Pronouncing the judgment, the Justice M.R. Shah-led bench said: “No ingredients made out, criminal proceedings quashed, clear case of abuse of law… We set aside summoning order”.

The petitions were filed by Badals and Cheema, in connection with a complaint filed by a Hoshiarpur resident Balwant Singh Khera.

In 2009, Khera had filed a criminal complaint before the Additional Chief Judicial Magistrate.

The complaint accused SAD of submitting two different constitutions, i.e., one with the Gurdwara Election Commission (GEC) and the second with the Election Commission of India (ECI) to seek recognition as a political party.
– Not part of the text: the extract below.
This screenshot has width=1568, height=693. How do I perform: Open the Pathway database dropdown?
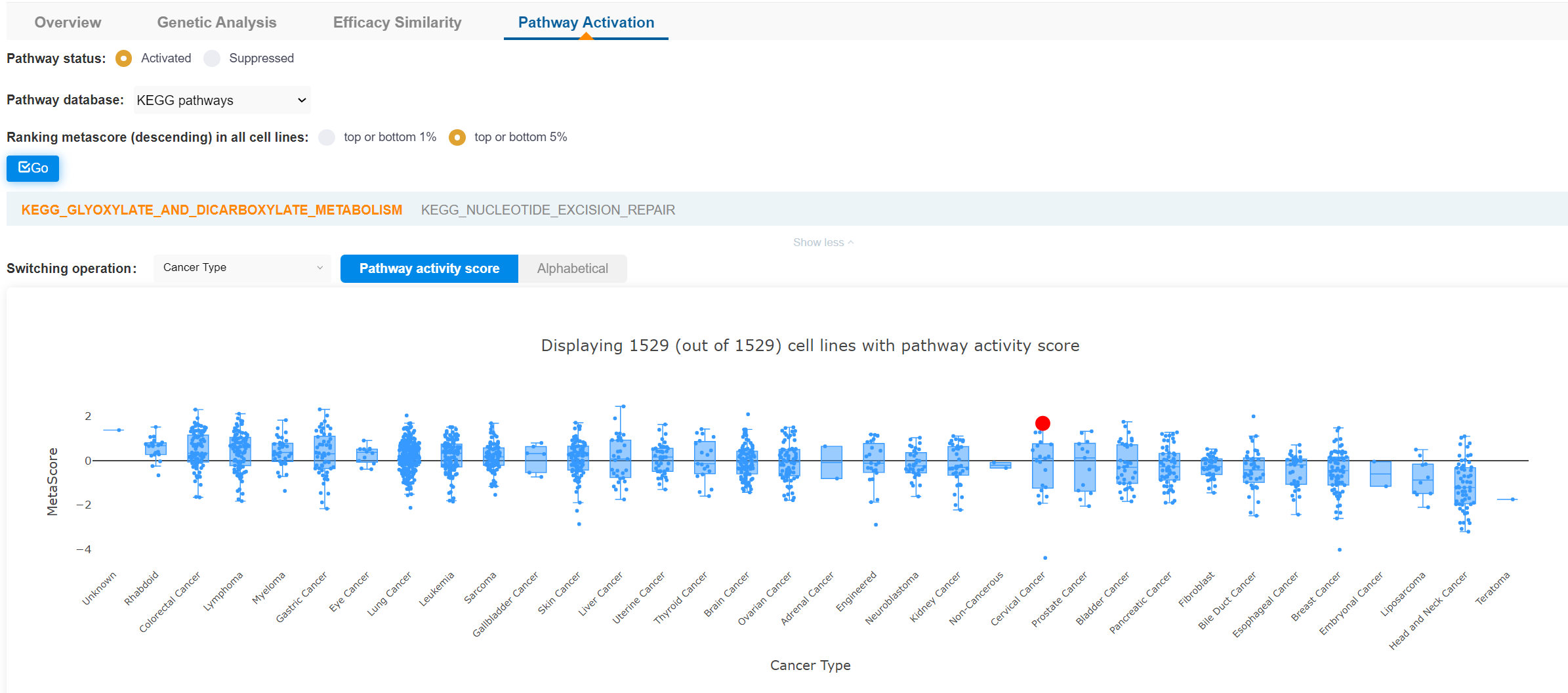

Senior advocates K.V. Viswanathan and R.S. Cheema appeared for the Badals, and advocate Sandeep Kapur for Cheema.

The petitions were filed by Karanjawala & Co. and the brief was led by Nandini Gore and Sandeep Kapur and others. Advocate Prashant Bhushan appeared for Balwant Singh Khera.

During the hearing, the top court asked the counsel for the original complainant how the offences mentioned in the private complaint were made out in the instant case.

The top court orally observed that prima facie offences of forgery, cheating, falsifications of documents etc., were not made out.

It had also observed that whether SAD was a secular party or not was an issue that could not be gone into in the present proceedings and can only be decided by appropriate authorities like the ECI in a challenge before it.

The criminal complaint was premised on the allegation that the party has claimed to be a secular party and given a declaration to abide by the principles of secularism in its constitution filed before ECI while it contests elections for a religious body, Shiromani Gurdwara Prabandhak Committee, thereby being a religious party.